Przywódcy Francji, Rosji, Ukrainy i Niemiec omówili podczas rozmowy telefonicznej sytuację na Ukrainie i podkreślili, że "są zdeterminowani" realizować porozumienia rozejmowe z Mińska - poinformowano w nocy z poniedziałku na wtorek w stolicach tych krajów.
Francois Hollande, Władimir Putin, Petro Poroszenko i Angela Merkel, czyli tzw. "normandzka czwórka", przypomnieli o ich "zaangażowaniu na rzecz porozumień z Mińska" i o ich "determinacji uczynienia wszystkiego" aby były one realizowane w całości i jak najszybciej" - głosi komunikat opublikowany przez Pałac Elizejski. Czterej przywódcy za najpilniejsze uznali podjęcie "wszelkich niezbędnych posunięć" w celu umocnienia rozejmu na wschodzie Ukrainy, wycofania ciężkiej broni z rejonu konfliktu, uwolnienia jeńców i rozdzielenia sił separatystów i armii ukraińskiej. Według Pałacu Elizejskiego, wskazano też na potrzebę przeprowadzenia wyborów lokalnych w Donbasie, zgodnie z ustawodawstwem ukraińskim i standardami OBWE.

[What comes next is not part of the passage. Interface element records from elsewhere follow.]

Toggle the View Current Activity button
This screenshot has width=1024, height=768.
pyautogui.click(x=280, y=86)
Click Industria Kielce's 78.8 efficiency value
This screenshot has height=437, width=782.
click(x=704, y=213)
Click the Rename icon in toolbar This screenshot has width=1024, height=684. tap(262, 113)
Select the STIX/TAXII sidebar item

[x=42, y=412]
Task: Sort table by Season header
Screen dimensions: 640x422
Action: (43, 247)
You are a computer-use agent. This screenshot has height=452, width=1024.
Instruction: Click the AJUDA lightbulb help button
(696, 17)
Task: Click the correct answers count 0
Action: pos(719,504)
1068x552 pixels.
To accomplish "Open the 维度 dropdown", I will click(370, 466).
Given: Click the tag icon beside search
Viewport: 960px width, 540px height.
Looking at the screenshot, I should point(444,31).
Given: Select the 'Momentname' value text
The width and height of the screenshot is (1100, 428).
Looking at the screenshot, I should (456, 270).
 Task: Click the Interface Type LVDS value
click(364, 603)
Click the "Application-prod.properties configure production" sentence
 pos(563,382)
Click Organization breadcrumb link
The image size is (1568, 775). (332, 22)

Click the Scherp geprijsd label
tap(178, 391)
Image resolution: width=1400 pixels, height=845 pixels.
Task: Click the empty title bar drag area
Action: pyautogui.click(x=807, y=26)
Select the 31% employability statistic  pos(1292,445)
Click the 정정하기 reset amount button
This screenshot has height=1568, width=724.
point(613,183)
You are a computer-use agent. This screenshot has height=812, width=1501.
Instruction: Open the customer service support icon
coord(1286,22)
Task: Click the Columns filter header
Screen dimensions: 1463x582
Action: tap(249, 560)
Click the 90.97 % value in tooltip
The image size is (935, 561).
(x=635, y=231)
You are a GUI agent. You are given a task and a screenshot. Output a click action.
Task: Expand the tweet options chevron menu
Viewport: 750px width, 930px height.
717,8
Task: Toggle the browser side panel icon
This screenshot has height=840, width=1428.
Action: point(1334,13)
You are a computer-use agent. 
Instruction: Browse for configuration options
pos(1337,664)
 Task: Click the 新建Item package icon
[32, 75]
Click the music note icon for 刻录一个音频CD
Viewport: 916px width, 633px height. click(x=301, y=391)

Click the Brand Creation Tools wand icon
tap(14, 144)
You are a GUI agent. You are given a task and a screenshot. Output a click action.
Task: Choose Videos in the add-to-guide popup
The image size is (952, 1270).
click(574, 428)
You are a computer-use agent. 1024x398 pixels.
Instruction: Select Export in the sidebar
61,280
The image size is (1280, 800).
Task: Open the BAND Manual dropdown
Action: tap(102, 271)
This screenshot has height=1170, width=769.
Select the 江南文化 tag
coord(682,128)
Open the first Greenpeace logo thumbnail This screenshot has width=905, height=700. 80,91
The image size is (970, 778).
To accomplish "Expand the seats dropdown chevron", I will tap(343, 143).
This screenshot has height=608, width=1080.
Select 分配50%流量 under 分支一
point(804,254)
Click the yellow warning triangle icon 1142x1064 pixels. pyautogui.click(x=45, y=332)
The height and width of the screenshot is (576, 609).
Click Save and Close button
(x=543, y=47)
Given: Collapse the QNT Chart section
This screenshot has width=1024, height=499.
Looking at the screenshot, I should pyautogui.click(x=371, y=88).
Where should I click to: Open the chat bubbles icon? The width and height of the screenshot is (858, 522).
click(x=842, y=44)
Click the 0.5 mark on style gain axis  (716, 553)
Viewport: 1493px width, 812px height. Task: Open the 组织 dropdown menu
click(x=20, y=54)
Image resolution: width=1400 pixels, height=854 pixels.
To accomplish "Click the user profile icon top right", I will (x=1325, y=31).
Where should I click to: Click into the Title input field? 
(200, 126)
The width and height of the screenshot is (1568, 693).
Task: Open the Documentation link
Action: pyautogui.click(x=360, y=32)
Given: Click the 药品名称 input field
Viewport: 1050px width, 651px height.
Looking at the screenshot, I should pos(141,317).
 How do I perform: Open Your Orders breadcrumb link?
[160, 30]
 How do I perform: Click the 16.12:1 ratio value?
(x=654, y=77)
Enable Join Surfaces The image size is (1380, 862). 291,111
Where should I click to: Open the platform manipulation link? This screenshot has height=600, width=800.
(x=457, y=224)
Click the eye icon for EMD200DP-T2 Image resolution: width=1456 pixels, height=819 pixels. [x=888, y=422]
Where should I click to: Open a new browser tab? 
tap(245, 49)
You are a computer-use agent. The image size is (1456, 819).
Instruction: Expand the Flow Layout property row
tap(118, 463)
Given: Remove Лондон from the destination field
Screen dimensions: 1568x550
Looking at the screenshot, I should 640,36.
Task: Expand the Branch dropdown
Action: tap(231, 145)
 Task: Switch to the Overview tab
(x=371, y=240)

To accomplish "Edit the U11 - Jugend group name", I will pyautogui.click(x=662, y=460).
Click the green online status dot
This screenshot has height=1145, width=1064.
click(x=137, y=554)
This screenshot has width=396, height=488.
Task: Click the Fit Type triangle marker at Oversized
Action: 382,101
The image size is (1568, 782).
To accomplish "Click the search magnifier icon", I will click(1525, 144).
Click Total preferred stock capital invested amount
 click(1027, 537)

Natomiast służba prasowa Kremla poinformowała, że Władimir Putin wezwał do natychmiastowego przerwania ostrzeliwania przez siły ukraińskie gęsto zaludnionych rejonów Donbasu. W relacji Kremla wskazano na potrzebę bezpośredniego dialogu Kijowa z separatystami z tzw. republik Donieckiej i Ługańskiej. Komunikat Kremla stwierdza też, że partnerom z "formatu normandzkiego" przekazano, uzgodniony z separatystami, pakiet propozycji dotyczących wyborów lokalnych, specjalnego statusu rejonów Doniecka i Ługańska oraz amnestii i decentralizacji. Mimo obowiązującego formalnie rozejmu na wschodzie Ukrainy dochodzi praktycznie codziennie do incydentów zbrojnych. W poniedziałek armia ukraińska poinformowała o ostrzale moździerzowym separatystów, w rezultacie którego 1 żołnierz poniósł śmierć a 3 zostało rannych.